Daniels’ message by voice and in writing was the same – his wife and their four grown daughters had veto power on a campaign, and they had exercised it. If anyone wondered about the depth of Cheri Daniels’s concerns about the prying eyes of the public, those questions were more than answered in a string of stories and columns focused on her and her husband around the time of her May 12 speech at an Indiana Republican Party dinner.
Earlier reports of their unorthodox relationship – Marriage. Divorce in 1993. Re-married in 1997. With his wife marrying another man in the intervening years and leaving the girls with their father during that – led to many question Cheri Daniels character and her ability as a mother, with many saying she abandoned her daughters. Apparently the scrutiny was too much:
“Now, because of her husband’s prominence in national politics, Cheri Daniels is facing harsh judgments,” wrote “On Parenting” blogger Janice D’Arcy in the Washington Post just last week, adding readers had used the word “abandoned” in the comments section in connection with the split and her kids.
The question, whispered about by Republican elites and fanned by operatives in some rival camps, was gaining such traction that Daniels himself sought to snuff out the whiff of bad parenting in a strong statement to the Indianapolis Star, delivered separately from the one in which he bowed out of the national race.
Those family concerns clearly weighed heavily on the Daniels clan, and ultimately won the day.

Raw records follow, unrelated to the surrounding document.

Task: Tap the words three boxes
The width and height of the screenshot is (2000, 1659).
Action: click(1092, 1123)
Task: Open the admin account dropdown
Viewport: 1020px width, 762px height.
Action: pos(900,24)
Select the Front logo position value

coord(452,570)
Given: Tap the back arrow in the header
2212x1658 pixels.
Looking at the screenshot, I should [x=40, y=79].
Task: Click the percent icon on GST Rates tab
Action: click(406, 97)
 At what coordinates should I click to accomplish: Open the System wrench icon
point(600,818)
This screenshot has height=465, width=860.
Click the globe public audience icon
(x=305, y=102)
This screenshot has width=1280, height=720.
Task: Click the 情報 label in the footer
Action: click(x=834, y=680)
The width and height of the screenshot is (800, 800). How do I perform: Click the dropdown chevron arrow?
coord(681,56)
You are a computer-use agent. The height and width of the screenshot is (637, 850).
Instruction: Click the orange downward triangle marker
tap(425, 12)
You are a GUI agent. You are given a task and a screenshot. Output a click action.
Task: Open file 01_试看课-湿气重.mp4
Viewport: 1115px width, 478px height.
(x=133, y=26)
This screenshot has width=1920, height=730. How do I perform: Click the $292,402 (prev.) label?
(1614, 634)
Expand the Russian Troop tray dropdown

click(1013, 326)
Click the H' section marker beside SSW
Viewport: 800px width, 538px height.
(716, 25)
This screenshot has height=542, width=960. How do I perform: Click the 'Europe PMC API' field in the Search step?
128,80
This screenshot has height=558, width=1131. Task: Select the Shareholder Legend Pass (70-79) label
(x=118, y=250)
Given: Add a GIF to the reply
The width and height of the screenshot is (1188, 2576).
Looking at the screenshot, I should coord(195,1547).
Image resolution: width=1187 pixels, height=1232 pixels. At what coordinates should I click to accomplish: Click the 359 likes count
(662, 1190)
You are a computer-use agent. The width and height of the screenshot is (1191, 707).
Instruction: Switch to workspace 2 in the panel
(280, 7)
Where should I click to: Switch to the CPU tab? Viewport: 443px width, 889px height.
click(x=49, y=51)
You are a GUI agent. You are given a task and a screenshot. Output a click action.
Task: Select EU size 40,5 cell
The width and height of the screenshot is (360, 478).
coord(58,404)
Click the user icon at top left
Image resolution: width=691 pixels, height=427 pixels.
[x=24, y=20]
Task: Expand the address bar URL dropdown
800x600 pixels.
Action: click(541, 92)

“I guess I had always hoped and believed they would find a way, that the governor and his family would find a way to accommodate this run,” close friend Tom Bell told POLITICO. “But I think that was wishful thinking of my part.”
It just shows how in modern day politics any hint of scandal can end a campaign before it begins. And since this is all very public knowledge, there would have been no way to hide this from probing public. Oh well, anther one bites the dust.